- TASK DETAILS -
Only the lines with the string "arrow" are needed; return each of them from the entries below.

- DATA -
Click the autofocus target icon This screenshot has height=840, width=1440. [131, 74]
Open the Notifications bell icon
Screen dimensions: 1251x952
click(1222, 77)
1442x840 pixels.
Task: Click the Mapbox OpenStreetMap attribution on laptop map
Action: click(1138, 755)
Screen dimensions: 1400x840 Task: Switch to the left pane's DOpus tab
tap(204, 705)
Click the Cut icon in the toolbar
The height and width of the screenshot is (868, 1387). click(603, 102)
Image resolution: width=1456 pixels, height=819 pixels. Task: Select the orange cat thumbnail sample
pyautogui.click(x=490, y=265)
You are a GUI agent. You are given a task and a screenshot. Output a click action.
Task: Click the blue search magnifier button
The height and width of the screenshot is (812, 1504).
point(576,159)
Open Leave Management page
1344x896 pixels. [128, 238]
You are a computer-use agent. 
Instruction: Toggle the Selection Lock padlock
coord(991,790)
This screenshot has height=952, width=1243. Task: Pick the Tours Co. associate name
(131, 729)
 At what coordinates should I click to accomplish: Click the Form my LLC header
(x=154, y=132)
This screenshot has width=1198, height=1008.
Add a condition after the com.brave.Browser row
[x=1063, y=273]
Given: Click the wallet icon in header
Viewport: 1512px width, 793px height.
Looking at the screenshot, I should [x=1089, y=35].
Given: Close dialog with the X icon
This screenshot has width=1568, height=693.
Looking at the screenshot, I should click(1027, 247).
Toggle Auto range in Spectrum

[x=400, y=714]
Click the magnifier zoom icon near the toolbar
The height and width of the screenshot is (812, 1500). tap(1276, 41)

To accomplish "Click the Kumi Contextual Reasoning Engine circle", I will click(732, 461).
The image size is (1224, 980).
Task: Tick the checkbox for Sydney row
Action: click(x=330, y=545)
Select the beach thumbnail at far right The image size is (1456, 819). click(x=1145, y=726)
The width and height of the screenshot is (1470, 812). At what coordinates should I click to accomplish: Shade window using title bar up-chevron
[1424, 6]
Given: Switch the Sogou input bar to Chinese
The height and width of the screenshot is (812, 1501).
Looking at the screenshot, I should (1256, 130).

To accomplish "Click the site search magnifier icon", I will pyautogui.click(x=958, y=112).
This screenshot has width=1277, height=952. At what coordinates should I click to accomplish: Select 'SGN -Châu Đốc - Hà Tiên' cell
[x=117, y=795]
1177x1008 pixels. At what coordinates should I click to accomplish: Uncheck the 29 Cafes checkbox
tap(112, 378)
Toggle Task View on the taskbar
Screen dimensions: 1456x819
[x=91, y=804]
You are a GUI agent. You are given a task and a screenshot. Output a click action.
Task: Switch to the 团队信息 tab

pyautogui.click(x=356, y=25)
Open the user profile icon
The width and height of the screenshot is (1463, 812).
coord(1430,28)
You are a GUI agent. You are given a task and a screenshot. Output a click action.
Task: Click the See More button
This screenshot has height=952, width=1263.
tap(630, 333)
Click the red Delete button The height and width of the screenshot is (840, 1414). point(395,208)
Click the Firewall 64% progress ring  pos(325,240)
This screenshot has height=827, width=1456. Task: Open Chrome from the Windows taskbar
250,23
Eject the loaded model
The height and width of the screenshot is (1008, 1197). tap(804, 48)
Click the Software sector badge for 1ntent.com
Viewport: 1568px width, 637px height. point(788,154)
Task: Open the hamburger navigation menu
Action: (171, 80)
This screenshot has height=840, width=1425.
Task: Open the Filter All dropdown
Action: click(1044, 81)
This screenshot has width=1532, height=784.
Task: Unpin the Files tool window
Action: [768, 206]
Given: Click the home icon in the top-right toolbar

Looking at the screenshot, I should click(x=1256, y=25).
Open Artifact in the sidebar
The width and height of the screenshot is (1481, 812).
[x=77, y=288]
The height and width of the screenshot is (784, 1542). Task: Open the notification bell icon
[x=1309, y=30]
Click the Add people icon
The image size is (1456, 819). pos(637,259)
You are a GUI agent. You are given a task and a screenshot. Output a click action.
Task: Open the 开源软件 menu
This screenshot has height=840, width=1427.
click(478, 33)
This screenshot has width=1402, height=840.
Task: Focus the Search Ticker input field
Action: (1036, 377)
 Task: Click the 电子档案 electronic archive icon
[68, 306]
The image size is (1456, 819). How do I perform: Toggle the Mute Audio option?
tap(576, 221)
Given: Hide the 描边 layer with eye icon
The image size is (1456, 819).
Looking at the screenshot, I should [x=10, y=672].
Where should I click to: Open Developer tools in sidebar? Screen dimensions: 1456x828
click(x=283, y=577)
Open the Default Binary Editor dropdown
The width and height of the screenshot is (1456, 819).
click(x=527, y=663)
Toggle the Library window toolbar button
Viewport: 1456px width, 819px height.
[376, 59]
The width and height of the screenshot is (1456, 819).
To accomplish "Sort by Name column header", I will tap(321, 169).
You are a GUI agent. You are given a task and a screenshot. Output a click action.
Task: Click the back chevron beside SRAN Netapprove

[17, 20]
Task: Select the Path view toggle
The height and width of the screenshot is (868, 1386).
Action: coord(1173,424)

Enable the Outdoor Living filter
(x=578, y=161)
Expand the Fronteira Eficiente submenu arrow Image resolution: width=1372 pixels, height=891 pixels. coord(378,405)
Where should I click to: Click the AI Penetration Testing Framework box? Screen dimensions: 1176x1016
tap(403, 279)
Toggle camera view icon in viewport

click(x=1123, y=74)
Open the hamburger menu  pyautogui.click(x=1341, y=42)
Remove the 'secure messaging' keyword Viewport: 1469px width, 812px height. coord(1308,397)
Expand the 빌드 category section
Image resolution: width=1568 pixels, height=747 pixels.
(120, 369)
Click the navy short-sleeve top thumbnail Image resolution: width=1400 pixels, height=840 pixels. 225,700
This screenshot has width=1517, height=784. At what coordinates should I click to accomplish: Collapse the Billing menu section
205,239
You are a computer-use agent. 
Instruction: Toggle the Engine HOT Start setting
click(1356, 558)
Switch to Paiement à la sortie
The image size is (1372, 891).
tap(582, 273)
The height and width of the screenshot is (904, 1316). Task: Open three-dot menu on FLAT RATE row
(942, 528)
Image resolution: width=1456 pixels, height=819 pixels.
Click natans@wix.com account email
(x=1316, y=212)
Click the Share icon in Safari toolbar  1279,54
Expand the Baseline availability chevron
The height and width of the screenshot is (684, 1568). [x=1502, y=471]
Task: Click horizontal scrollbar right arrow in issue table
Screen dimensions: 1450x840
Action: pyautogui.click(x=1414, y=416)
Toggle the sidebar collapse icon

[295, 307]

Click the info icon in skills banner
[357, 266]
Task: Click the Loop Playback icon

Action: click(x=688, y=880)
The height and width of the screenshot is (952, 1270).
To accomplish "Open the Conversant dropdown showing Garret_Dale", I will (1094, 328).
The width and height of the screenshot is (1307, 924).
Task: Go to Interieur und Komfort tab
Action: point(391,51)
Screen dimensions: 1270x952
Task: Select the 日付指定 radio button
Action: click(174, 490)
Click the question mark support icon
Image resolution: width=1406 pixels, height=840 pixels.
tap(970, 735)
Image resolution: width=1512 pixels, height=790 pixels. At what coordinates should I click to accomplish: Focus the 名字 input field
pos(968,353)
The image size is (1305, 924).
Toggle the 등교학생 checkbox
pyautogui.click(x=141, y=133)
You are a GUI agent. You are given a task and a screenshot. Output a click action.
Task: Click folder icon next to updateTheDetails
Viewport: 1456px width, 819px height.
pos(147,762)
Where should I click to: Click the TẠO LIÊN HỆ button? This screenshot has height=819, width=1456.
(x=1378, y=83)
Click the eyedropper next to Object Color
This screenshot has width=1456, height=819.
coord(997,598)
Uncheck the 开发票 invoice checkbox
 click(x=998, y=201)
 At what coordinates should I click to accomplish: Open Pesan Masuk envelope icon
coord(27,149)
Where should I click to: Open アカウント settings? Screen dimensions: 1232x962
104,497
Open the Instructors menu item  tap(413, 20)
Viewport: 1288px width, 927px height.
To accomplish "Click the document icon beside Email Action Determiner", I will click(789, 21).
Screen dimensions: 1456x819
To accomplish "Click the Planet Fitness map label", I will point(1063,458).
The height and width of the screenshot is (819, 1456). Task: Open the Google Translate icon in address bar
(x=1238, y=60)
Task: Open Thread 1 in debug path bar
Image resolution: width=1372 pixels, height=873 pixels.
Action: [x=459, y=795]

- WRITTEN RESPONSE -
Expand the Fronteira Eficiente submenu arrow Image resolution: width=1372 pixels, height=891 pixels. coord(378,405)
Task: Click horizontal scrollbar right arrow in issue table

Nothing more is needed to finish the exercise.